Directions for this task
The entries that follow should be written out exactly.

========================================================================

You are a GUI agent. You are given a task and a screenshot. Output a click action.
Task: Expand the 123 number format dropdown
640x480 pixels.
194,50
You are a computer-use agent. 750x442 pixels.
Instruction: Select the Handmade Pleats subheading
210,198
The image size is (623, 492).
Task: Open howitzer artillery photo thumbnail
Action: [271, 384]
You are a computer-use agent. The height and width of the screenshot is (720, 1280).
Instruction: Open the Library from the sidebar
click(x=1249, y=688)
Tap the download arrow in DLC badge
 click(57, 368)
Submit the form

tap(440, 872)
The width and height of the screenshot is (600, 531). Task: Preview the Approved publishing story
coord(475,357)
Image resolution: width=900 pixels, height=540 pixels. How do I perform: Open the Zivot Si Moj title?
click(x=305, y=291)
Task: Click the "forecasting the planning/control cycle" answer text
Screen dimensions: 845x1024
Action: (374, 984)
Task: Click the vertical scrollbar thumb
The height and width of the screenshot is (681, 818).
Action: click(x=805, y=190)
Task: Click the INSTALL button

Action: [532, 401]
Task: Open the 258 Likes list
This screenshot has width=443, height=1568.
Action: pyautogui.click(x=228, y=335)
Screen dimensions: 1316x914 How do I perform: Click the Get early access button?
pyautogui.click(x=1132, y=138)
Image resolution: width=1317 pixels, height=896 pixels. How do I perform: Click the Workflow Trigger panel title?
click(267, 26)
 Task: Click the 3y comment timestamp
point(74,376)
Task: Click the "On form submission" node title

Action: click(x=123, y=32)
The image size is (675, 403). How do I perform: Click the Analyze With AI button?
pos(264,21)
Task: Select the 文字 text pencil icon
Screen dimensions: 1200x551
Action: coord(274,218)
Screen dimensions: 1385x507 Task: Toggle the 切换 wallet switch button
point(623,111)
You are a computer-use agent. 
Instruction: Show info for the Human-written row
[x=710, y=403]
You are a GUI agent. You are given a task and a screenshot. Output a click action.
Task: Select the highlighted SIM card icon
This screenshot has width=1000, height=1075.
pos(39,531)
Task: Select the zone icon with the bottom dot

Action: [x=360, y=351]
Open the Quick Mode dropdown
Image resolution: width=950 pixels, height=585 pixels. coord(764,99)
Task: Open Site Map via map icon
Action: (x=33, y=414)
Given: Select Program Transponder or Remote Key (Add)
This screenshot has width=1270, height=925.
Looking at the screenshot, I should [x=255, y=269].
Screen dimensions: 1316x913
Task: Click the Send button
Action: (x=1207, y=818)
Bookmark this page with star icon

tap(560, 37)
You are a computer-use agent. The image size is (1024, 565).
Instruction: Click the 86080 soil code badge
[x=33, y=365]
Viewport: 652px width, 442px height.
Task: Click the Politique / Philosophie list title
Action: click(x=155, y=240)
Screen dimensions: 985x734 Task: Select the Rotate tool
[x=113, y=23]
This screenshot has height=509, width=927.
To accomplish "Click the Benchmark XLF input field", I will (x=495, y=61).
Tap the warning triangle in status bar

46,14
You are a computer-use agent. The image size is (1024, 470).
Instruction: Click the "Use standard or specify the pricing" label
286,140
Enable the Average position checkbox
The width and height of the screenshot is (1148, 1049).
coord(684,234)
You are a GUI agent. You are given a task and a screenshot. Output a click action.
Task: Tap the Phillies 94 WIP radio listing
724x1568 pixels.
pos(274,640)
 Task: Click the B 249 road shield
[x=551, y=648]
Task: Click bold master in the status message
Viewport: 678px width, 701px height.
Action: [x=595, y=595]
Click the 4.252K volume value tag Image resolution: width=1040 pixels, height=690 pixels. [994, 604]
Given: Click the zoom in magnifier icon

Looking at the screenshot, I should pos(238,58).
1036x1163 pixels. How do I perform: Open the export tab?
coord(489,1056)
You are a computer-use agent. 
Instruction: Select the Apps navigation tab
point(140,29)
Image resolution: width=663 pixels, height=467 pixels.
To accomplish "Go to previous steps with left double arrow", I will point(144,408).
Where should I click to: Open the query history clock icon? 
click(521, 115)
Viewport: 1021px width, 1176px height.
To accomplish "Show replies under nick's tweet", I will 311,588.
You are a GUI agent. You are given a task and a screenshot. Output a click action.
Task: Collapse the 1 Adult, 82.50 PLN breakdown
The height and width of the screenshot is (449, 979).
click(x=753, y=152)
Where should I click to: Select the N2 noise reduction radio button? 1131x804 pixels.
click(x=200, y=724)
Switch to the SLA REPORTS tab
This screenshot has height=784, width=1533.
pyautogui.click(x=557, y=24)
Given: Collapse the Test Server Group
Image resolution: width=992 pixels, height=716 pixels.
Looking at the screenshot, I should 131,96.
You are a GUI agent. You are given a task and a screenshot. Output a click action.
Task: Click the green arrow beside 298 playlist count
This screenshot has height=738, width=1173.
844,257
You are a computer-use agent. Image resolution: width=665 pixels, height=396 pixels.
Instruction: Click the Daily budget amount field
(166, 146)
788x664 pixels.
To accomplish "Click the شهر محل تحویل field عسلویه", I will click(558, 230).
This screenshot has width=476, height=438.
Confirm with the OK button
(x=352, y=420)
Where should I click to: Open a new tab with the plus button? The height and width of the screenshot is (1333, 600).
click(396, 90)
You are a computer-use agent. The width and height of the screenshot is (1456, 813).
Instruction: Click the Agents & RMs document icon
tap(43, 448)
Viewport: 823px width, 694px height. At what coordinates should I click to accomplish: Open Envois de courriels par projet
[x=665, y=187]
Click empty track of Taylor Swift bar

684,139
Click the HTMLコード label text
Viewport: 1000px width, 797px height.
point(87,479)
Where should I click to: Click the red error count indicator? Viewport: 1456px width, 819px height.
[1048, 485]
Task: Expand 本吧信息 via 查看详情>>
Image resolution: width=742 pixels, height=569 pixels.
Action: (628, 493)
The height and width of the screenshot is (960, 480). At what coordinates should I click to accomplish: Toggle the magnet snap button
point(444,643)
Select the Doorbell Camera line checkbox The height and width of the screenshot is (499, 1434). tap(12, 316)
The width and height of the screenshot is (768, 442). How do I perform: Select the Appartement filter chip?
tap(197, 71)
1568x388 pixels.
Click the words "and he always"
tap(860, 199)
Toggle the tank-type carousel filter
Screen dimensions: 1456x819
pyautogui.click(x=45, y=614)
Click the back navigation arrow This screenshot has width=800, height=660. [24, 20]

========================================================================

Task response
You are a GUI agent. You are given a task and a screenshot. Output a click action.
Task: Expand the 123 number format dropdown
640x480 pixels.
194,50
You are a computer-use agent. 750x442 pixels.
Instruction: Select the Handmade Pleats subheading
210,198
The image size is (623, 492).
Task: Open howitzer artillery photo thumbnail
Action: [271, 384]
You are a computer-use agent. The height and width of the screenshot is (720, 1280).
Instruction: Open the Library from the sidebar
click(x=1249, y=688)
Tap the download arrow in DLC badge
 click(57, 368)
Submit the form

tap(440, 872)
The width and height of the screenshot is (600, 531). Task: Preview the Approved publishing story
coord(475,357)
Image resolution: width=900 pixels, height=540 pixels. How do I perform: Open the Zivot Si Moj title?
click(x=305, y=291)
Task: Click the "forecasting the planning/control cycle" answer text
Screen dimensions: 845x1024
Action: (374, 984)
Task: Click the vertical scrollbar thumb
The height and width of the screenshot is (681, 818).
Action: click(x=805, y=190)
Task: Click the INSTALL button

Action: [532, 401]
Task: Open the 258 Likes list
This screenshot has width=443, height=1568.
Action: pyautogui.click(x=228, y=335)
Screen dimensions: 1316x914 How do I perform: Click the Get early access button?
pyautogui.click(x=1132, y=138)
Image resolution: width=1317 pixels, height=896 pixels. How do I perform: Click the Workflow Trigger panel title?
click(267, 26)
 Task: Click the 3y comment timestamp
point(74,376)
Task: Click the "On form submission" node title

Action: click(x=123, y=32)
The image size is (675, 403). How do I perform: Click the Analyze With AI button?
pos(264,21)
Task: Select the 文字 text pencil icon
Screen dimensions: 1200x551
Action: coord(274,218)
Screen dimensions: 1385x507 Task: Toggle the 切换 wallet switch button
point(623,111)
You are a computer-use agent. 
Instruction: Show info for the Human-written row
[x=710, y=403]
You are a GUI agent. You are given a task and a screenshot. Output a click action.
Task: Select the highlighted SIM card icon
This screenshot has width=1000, height=1075.
pos(39,531)
Task: Select the zone icon with the bottom dot

Action: [x=360, y=351]
Open the Quick Mode dropdown
Image resolution: width=950 pixels, height=585 pixels. coord(764,99)
Task: Open Site Map via map icon
Action: (x=33, y=414)
Given: Select Program Transponder or Remote Key (Add)
This screenshot has width=1270, height=925.
Looking at the screenshot, I should [x=255, y=269].
Screen dimensions: 1316x913
Task: Click the Send button
Action: (x=1207, y=818)
Bookmark this page with star icon

tap(560, 37)
You are a computer-use agent. The image size is (1024, 565).
Instruction: Click the 86080 soil code badge
[x=33, y=365]
Viewport: 652px width, 442px height.
Task: Click the Politique / Philosophie list title
Action: click(x=155, y=240)
Screen dimensions: 985x734 Task: Select the Rotate tool
[x=113, y=23]
This screenshot has height=509, width=927.
To accomplish "Click the Benchmark XLF input field", I will (x=495, y=61).
Tap the warning triangle in status bar

46,14
You are a computer-use agent. The image size is (1024, 470).
Instruction: Click the "Use standard or specify the pricing" label
286,140
Enable the Average position checkbox
The width and height of the screenshot is (1148, 1049).
coord(684,234)
You are a GUI agent. You are given a task and a screenshot. Output a click action.
Task: Tap the Phillies 94 WIP radio listing
724x1568 pixels.
pos(274,640)
 Task: Click the B 249 road shield
[x=551, y=648]
Task: Click bold master in the status message
Viewport: 678px width, 701px height.
Action: [x=595, y=595]
Click the 4.252K volume value tag Image resolution: width=1040 pixels, height=690 pixels. [994, 604]
Given: Click the zoom in magnifier icon

Looking at the screenshot, I should pos(238,58).
1036x1163 pixels. How do I perform: Open the export tab?
coord(489,1056)
You are a computer-use agent. 
Instruction: Select the Apps navigation tab
point(140,29)
Image resolution: width=663 pixels, height=467 pixels.
To accomplish "Go to previous steps with left double arrow", I will point(144,408).
Where should I click to: Open the query history clock icon? 
click(521, 115)
Viewport: 1021px width, 1176px height.
To accomplish "Show replies under nick's tweet", I will 311,588.
You are a GUI agent. You are given a task and a screenshot. Output a click action.
Task: Collapse the 1 Adult, 82.50 PLN breakdown
The height and width of the screenshot is (449, 979).
click(x=753, y=152)
Where should I click to: Select the N2 noise reduction radio button? 1131x804 pixels.
click(x=200, y=724)
Switch to the SLA REPORTS tab
This screenshot has height=784, width=1533.
pyautogui.click(x=557, y=24)
Given: Collapse the Test Server Group
Image resolution: width=992 pixels, height=716 pixels.
Looking at the screenshot, I should 131,96.
You are a GUI agent. You are given a task and a screenshot. Output a click action.
Task: Click the green arrow beside 298 playlist count
This screenshot has height=738, width=1173.
844,257
You are a computer-use agent. Image resolution: width=665 pixels, height=396 pixels.
Instruction: Click the Daily budget amount field
(166, 146)
788x664 pixels.
To accomplish "Click the شهر محل تحویل field عسلویه", I will click(558, 230).
This screenshot has width=476, height=438.
Confirm with the OK button
(x=352, y=420)
Where should I click to: Open a new tab with the plus button? The height and width of the screenshot is (1333, 600).
click(396, 90)
You are a computer-use agent. The width and height of the screenshot is (1456, 813).
Instruction: Click the Agents & RMs document icon
tap(43, 448)
Viewport: 823px width, 694px height. At what coordinates should I click to accomplish: Open Envois de courriels par projet
[x=665, y=187]
Click empty track of Taylor Swift bar

684,139
Click the HTMLコード label text
Viewport: 1000px width, 797px height.
point(87,479)
Where should I click to: Click the red error count indicator? Viewport: 1456px width, 819px height.
[1048, 485]
Task: Expand 本吧信息 via 查看详情>>
Image resolution: width=742 pixels, height=569 pixels.
Action: (628, 493)
The height and width of the screenshot is (960, 480). At what coordinates should I click to accomplish: Toggle the magnet snap button
point(444,643)
Select the Doorbell Camera line checkbox The height and width of the screenshot is (499, 1434). tap(12, 316)
The width and height of the screenshot is (768, 442). How do I perform: Select the Appartement filter chip?
tap(197, 71)
1568x388 pixels.
Click the words "and he always"
tap(860, 199)
Toggle the tank-type carousel filter
Screen dimensions: 1456x819
pyautogui.click(x=45, y=614)
Click the back navigation arrow This screenshot has width=800, height=660. [24, 20]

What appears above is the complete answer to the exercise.